**Problem to work on**
An exact transcription is needed of the lines below from the one with "Where should I click to: Toggle" through the one with "Where should I click to: Click", with no other lines and no pictures.

**The records**
*-*-*

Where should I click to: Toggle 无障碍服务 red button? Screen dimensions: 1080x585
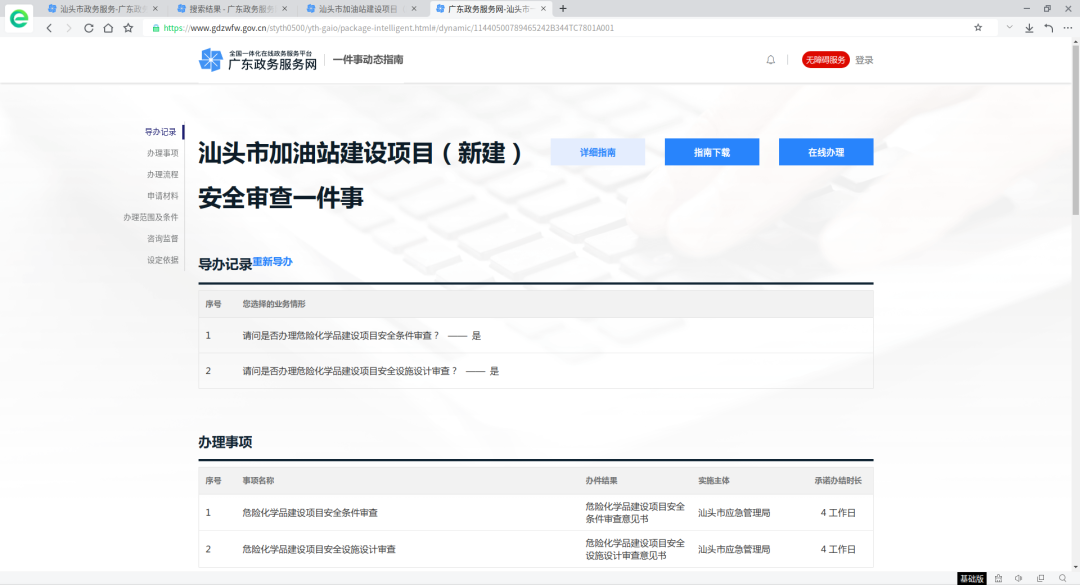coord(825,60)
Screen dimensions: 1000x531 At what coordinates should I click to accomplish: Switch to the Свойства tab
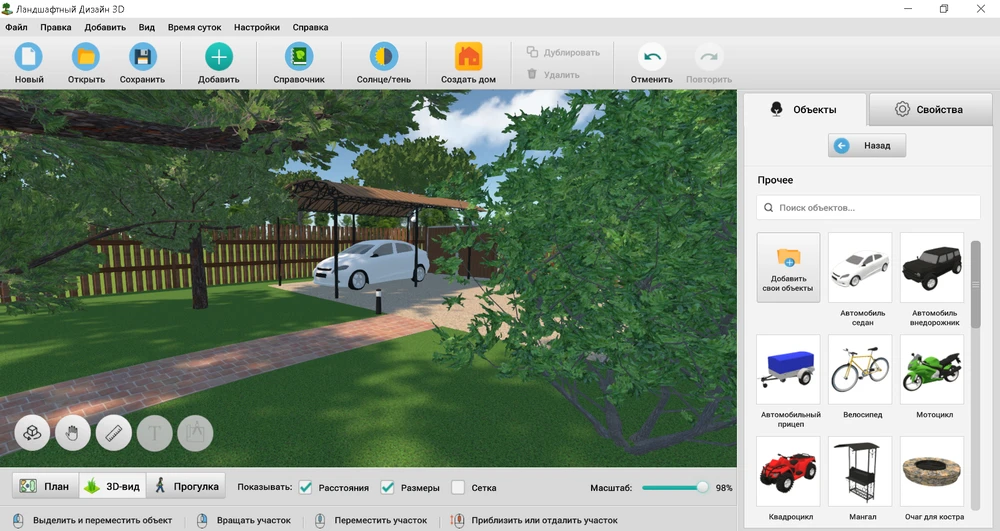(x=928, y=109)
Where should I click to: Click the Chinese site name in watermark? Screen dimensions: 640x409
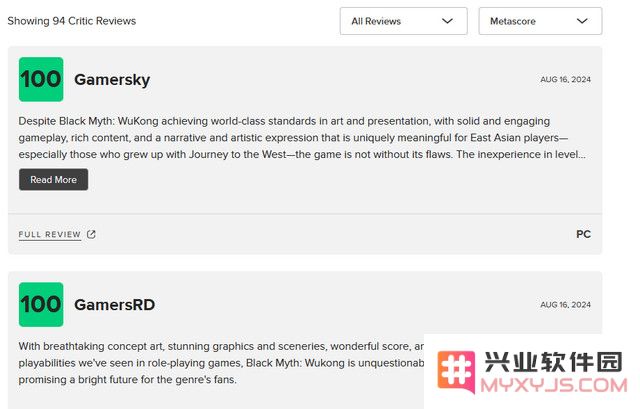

*-*-*

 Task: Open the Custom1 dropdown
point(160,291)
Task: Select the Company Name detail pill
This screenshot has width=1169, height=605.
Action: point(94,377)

*-*-*

**Task response**
Where should I click to: Toggle 无障碍服务 red button? Screen dimensions: 1080x585
coord(825,60)
Screen dimensions: 1000x531 At what coordinates should I click to accomplish: Switch to the Свойства tab
(x=928, y=109)
Where should I click to: Click the Chinese site name in watermark? Screen dimensions: 640x409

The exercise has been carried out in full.